As campus emptied on the Friday afternoon before spring break, Noushin Radnia was still hard at work conducting research in Storrs’ digital arts lab. One of three recipients of the School of Architecture’s Scholarship in Practice awards for 2017-2018, Radnia is working toward her master’s degree in Design Computation, a dual master’s program in the fields of architecture and computer science. She plans to graduate from this unique program in spring 2018.

The Design Computation program, the first of its kind in the United States, graduated its first class in 2015. Graduates of the program are equipped with knowledge and skills necessary to lead the integration of computer science into architectural design and research. Program coordinator Chris Beorkrem said the program’s faculty are devoted to training students to adapt to a design profession that is becoming increasingly computational.

 “Research in the program has tended to focus on experimental use of robotics, machine learning, human and computer interaction and data visualization,” he said. “And it’s all with an eye toward solving design problems.” This multi-faceted approach attracted Radnia to the program, and she now has an internship to advance her skills in specialized approaches to design.

This summer, Radnia will begin her scholarship work with C DESIGN, an architectural, interior design and planning firm. She will continue to work there part-time in 2017-2018 as she finishes her coursework.  
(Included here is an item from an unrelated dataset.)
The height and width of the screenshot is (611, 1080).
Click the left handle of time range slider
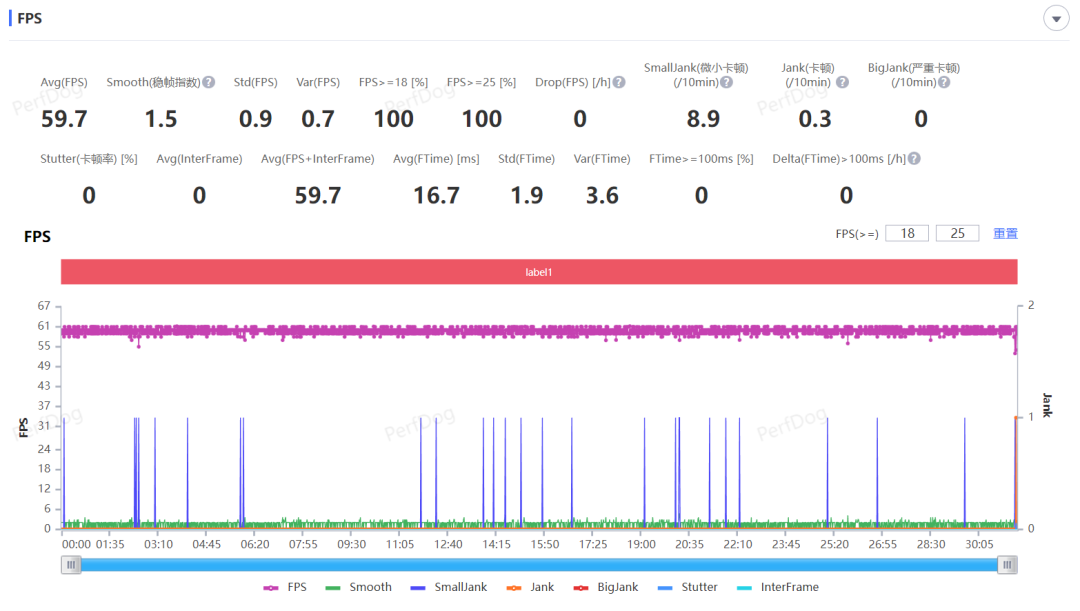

During her time with C DESIGN, Radnia hopes to use her dual degree skills to work on digital design as well as animation. Her program often emphasizes the use of responsive architecture, which incorporates responsive technologies into the structural systems of buildings. This allows a building to adapt and respond to its environment to save energy or otherwise benefit building occupants. Radnia emphasizes the importance of implementing new technologies in architectural design. “With the pace that the world is going,” she says, “the architecture industry is realizing how important computation is in keeping up with the competition.”  

Before starting her program at UNC Charlotte in 2015, Radnia studied architecture in her native Iran. She worked at a small architecture studio for several years before deciding to return to school to narrow her research interests. With the encouragement of her boss in Iran, Radnia did her research and found the unique nature of the Design Computation program at UNC Charlotte attractive.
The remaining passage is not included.